Start of Recorded data
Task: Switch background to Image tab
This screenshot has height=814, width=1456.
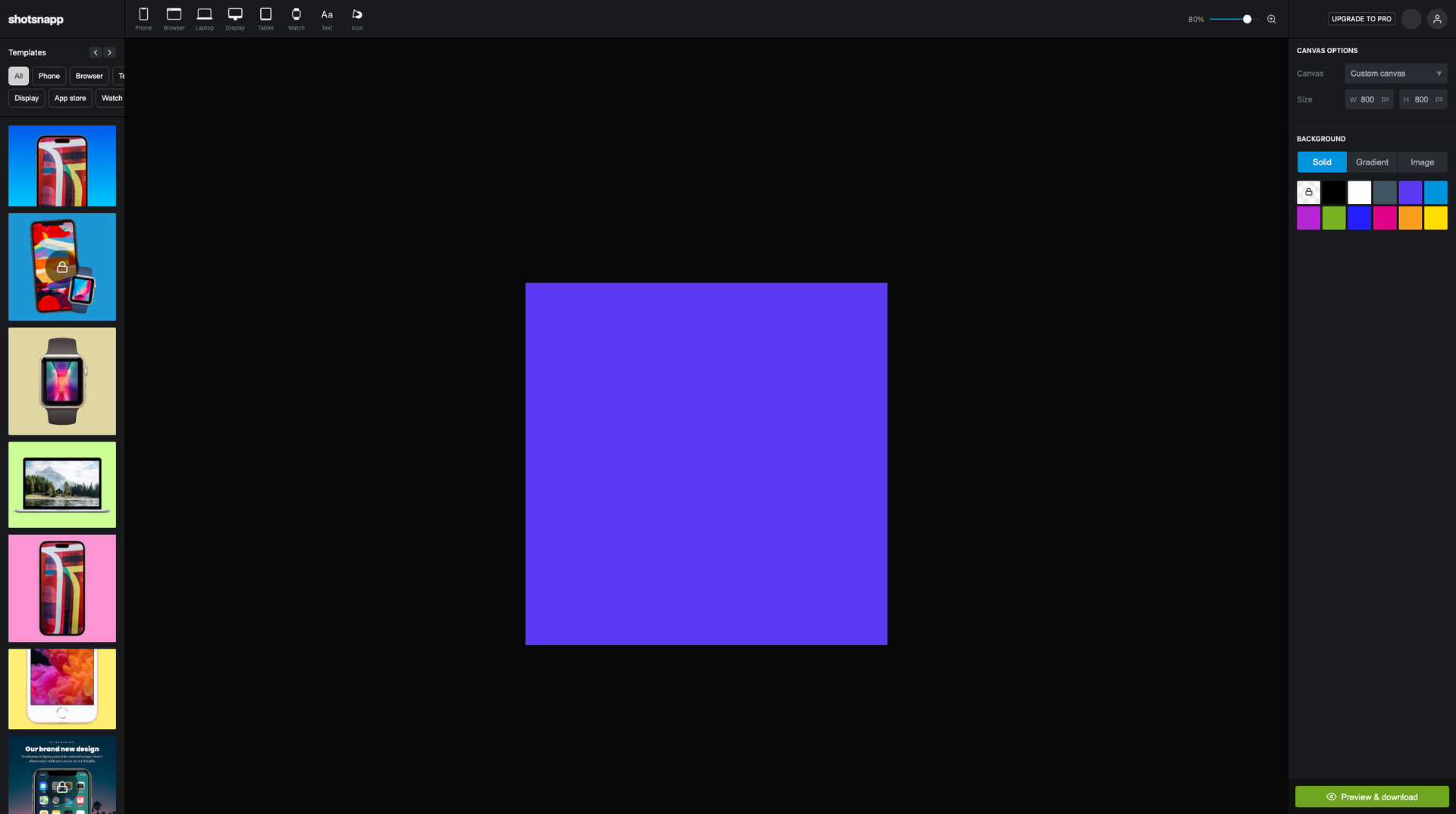Action: [1422, 162]
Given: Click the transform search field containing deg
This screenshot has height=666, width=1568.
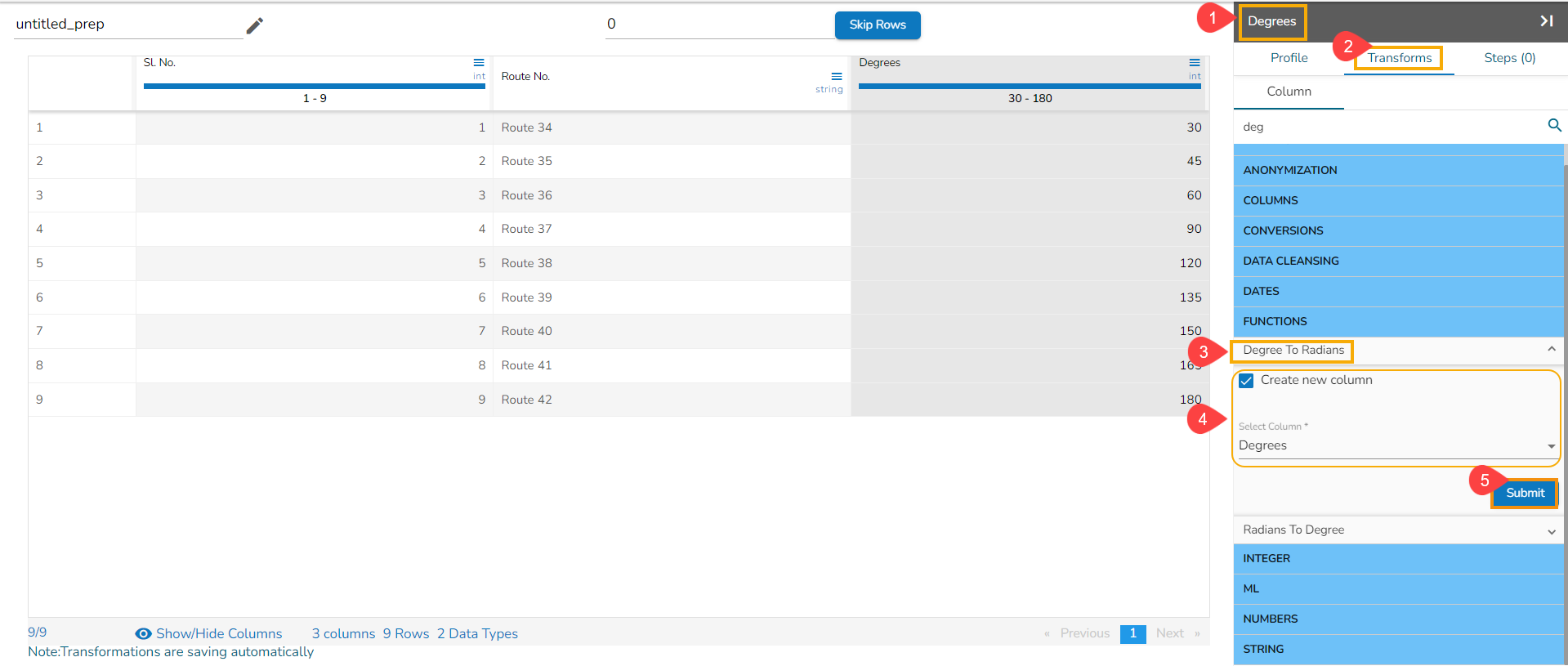Looking at the screenshot, I should 1389,127.
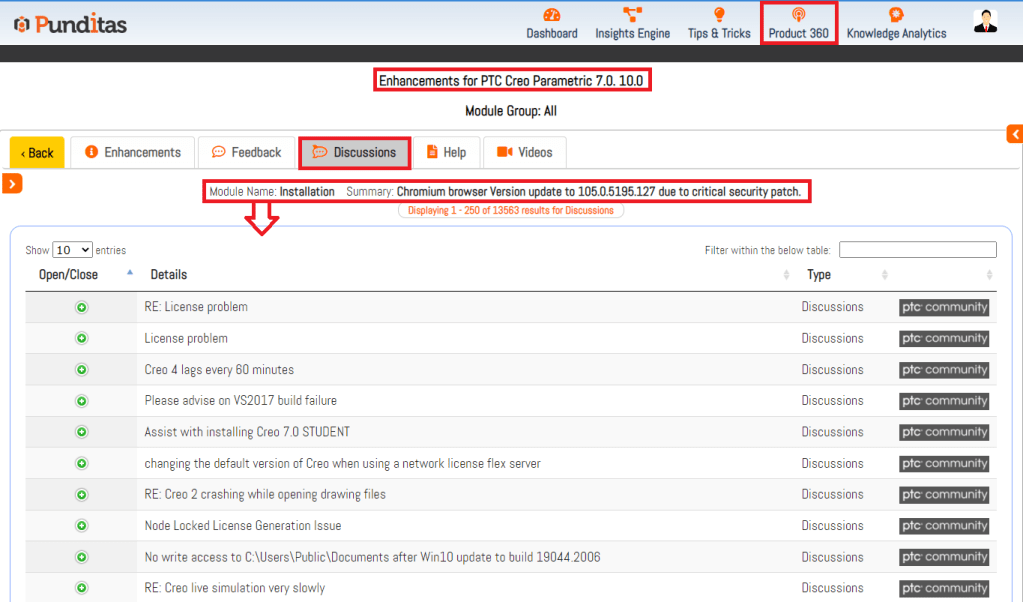The image size is (1023, 602).
Task: Open the Show entries dropdown
Action: [x=72, y=250]
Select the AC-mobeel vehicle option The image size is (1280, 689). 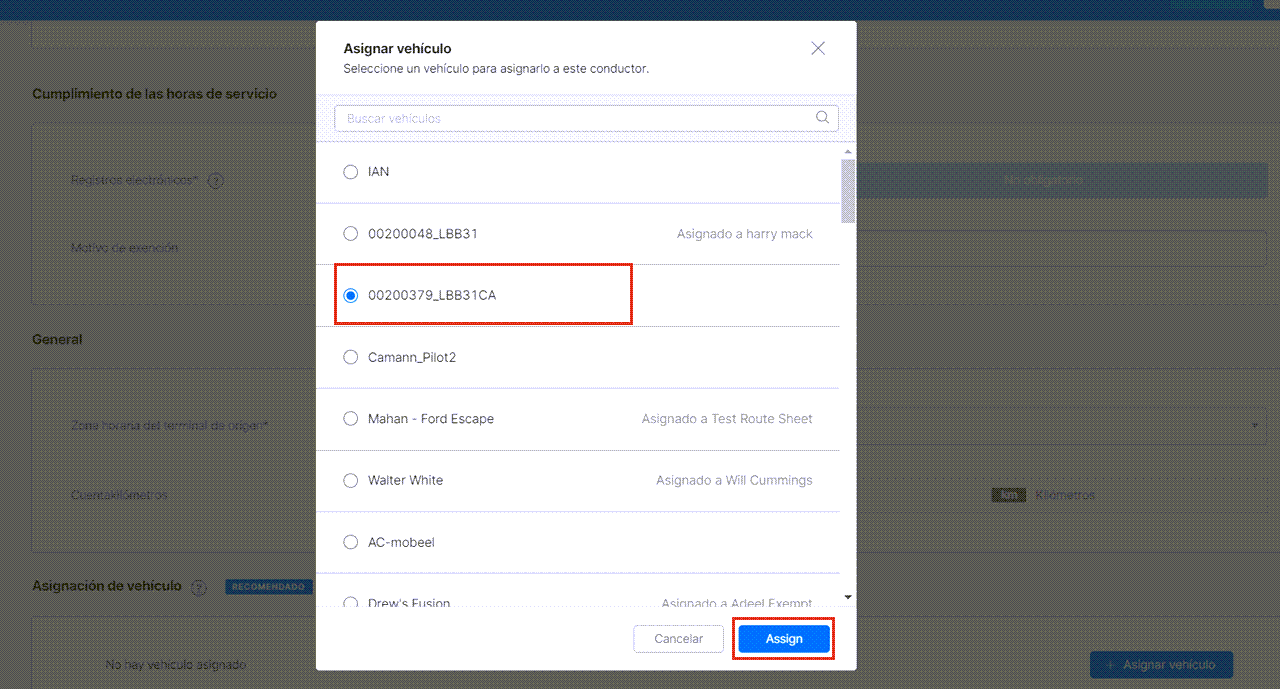351,542
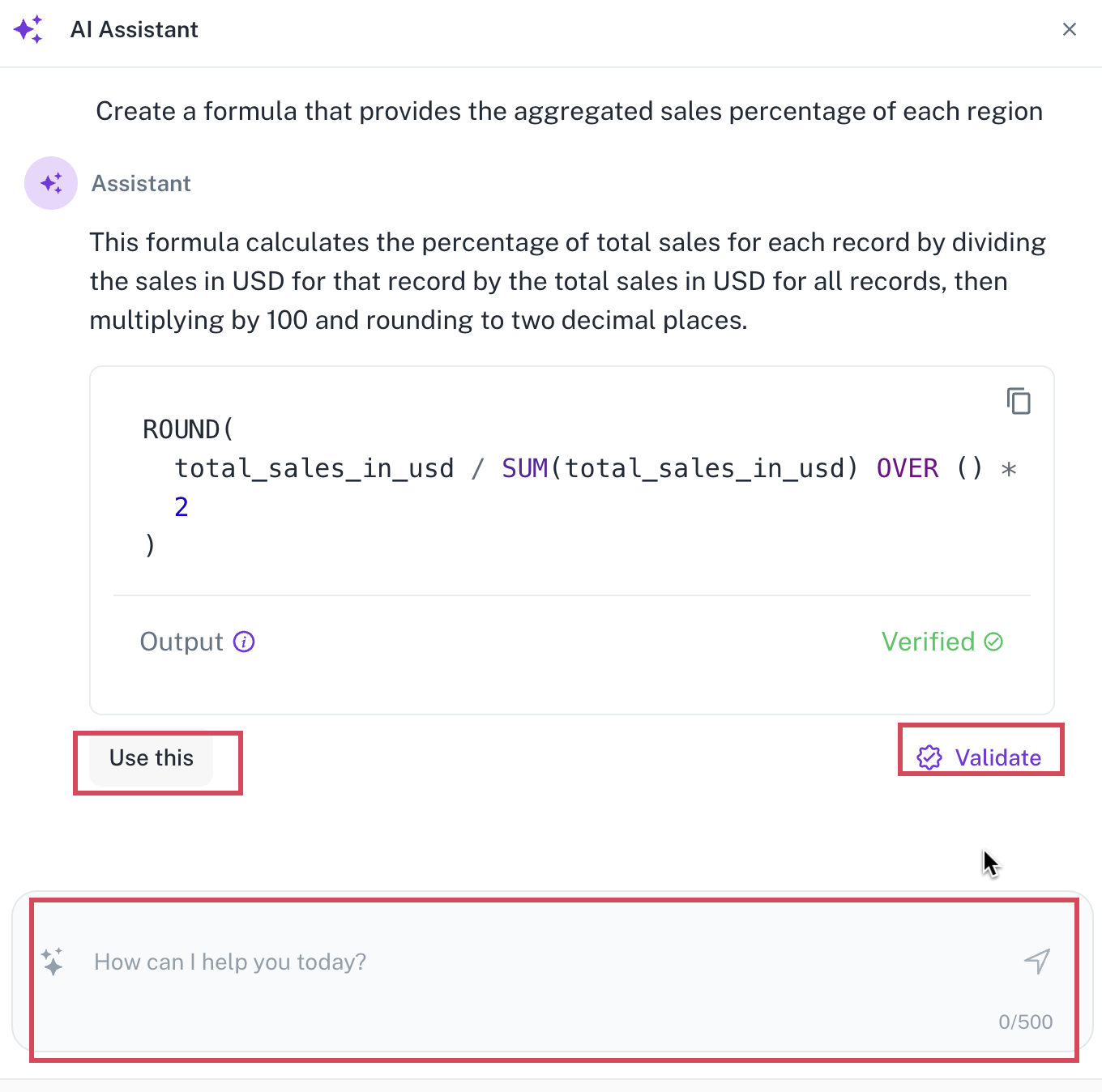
End of Recorded data
> What to do
Please reproduce exactly and only the lines from the first line of the records through the line containing "Given: Click the", both included, omitting any pictures.

> Result for this exercise
Task: Switch background to Image tab
This screenshot has height=814, width=1456.
Action: [1422, 162]
Given: Click the transform search field containing deg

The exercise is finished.